→ **BRIEF**:
Reproduce, word for word, the stretch of the Wisconsin rally article from "From the The" through "Capitol was denied.".

→ **TEXT UNDER STUDY**:
= Beginning of Section =
Wisconsin stay-at-home order protesters vow to rally without permit

From the The COVID-19 pandemic hits home: Keep up with the latest local news on the coronavirus outbreak series

Organizers of a rally against Wisconsin's stay-at-home order say they are proceeding with the event on Friday, even though their permit to hold it on the grounds of the Capitol was denied.

The planned rally is the latest in a string of events in Wisconsin and across the country, organized and promoted by opponents of orders designed to limit the spread of the coronavirus. Friday's rally has the potential to be the largest to date in Wisconsin, with more than 3,300 people as of Wednesday saying on Facebook that they are going and 12,000 interested.

Organizer Madison Elmer applied for a permit with the state Department of Administration on April 14. Elmer said Wednesday that she was notified this week that the permit was denied because the gathering would violate the order barring gatherings of any size.

The Capitol building is closed.

Elmer pledged to forge ahead with the rally, despite the possibility of being cited by law enforcement.

"I think our message is bigger than that to be worried about it," Elmer said. "I'm willing to risk citation for everybody else that's speaking to be able to be heard."

A spokeswoman for Capitol Police hasn't returned a message asking what type of enforcement there would be at the event. Madison Police Department spokesman Joel DeSpain said officers from his department would monitor it.

Gov. Tony Evers has said he respects the protesters’ free speech rights, but that he also hopes they maintain a safe distance from one another.

Organizers urged rally participants to be peaceful. But they are leaving it up to each participant to decide whether to follow social distancing guidelines that public health experts say are essential to stopping the spread of the virus.

"Everybody's responsible for their own health," Elmer said. "If they feel somebody else is making them uncomfortable they can move or stand by somebody else."

Elmer said she saw the event as a chance to bring people together, even though the large gathering goes against all public health guidance and the current order against gatherings because of the contagious nature of the virus.

"It's OK to be concerned about people getting sick from a virus," Elmer said. "But it's also OK for people to be concerned about how people are doing mentally, physically, emotionally. It's OK to be concerned about the effect on the economy."

Gov. Tony Evers declared a public health emergency on March 12 and later ordered the closures of bars, restaurants and nonessential businesses to slow the spread of the disease given that there is no vaccine. To date, 242 people have died from the virus and more than 4,600 have tested positive in Wisconsin.

The rally was originally timed to take place on the same day that Evers' first stay-at-home order closing most nonessential businesses in the state was to expire. But last week, Evers' health secretary extended the order until May 26. The move angered Republicans who filed a lawsuit on Tuesday, asking the state's conservative-controlled Supreme Court to block the order.

Elmer said organizers were approached by office holders wishing to speak at the rally, but they were turned down.

"We decided to make it about the people and didn't want to have politics involved," Elmer said. Instead, speakers will include a doctor, nurse, farmers and small business owners, she said.
= End of Section =
→ **RECORD EXTRACTS**:
= Beginning of Section =
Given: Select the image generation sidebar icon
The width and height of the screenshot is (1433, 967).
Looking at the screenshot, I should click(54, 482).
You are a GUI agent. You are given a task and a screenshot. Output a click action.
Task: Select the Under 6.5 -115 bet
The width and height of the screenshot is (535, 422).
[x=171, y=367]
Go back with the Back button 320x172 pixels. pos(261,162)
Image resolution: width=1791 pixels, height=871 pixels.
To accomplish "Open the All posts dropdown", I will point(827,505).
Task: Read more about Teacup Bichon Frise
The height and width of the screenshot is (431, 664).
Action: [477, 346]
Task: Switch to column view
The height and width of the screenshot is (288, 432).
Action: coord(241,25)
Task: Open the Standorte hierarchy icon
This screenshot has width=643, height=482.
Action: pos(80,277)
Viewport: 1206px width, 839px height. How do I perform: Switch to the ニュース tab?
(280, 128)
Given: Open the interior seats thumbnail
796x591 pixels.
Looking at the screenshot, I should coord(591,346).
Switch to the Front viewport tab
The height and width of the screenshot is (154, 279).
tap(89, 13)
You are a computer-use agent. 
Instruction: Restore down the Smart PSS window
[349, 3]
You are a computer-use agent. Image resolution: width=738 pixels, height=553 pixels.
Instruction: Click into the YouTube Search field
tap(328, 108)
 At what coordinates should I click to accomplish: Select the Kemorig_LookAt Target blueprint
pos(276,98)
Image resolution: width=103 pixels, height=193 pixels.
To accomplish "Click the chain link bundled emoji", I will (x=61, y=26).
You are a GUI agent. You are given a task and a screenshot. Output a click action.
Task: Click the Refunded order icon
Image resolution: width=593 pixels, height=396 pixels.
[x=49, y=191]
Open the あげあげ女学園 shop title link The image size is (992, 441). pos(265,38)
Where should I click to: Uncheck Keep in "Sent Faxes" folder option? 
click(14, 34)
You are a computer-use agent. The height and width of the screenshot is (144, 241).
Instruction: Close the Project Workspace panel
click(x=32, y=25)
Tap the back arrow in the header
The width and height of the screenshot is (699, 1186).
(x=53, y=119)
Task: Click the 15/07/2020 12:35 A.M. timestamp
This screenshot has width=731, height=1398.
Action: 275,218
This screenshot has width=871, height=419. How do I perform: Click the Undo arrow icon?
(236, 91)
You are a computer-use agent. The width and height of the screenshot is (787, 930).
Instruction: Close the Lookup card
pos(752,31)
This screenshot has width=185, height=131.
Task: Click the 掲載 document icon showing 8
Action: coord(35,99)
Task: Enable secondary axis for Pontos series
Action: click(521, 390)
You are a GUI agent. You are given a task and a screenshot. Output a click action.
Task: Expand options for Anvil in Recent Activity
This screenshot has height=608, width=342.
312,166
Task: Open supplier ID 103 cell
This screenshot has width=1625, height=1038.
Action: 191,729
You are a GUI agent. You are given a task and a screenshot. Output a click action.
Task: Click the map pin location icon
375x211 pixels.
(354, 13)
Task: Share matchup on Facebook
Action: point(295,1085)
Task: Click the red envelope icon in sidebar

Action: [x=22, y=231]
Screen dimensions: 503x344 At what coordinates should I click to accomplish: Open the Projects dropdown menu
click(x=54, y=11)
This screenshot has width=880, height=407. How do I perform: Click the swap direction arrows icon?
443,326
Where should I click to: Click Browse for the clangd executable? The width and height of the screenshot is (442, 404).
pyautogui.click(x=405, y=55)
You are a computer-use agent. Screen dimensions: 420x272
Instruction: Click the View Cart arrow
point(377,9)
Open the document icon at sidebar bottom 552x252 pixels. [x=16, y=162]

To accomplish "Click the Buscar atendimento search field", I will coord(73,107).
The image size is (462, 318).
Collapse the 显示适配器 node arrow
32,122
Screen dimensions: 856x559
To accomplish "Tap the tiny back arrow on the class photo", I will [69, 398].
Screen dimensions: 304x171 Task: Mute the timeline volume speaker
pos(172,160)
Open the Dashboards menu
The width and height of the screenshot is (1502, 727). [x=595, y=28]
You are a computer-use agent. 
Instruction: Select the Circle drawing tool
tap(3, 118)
= End of Section =
→ **ANSWER TO THE PROBLEM**:
From the The COVID-19 pandemic hits home: Keep up with the latest local news on the coronavirus outbreak series

Organizers of a rally against Wisconsin's stay-at-home order say they are proceeding with the event on Friday, even though their permit to hold it on the grounds of the Capitol was denied.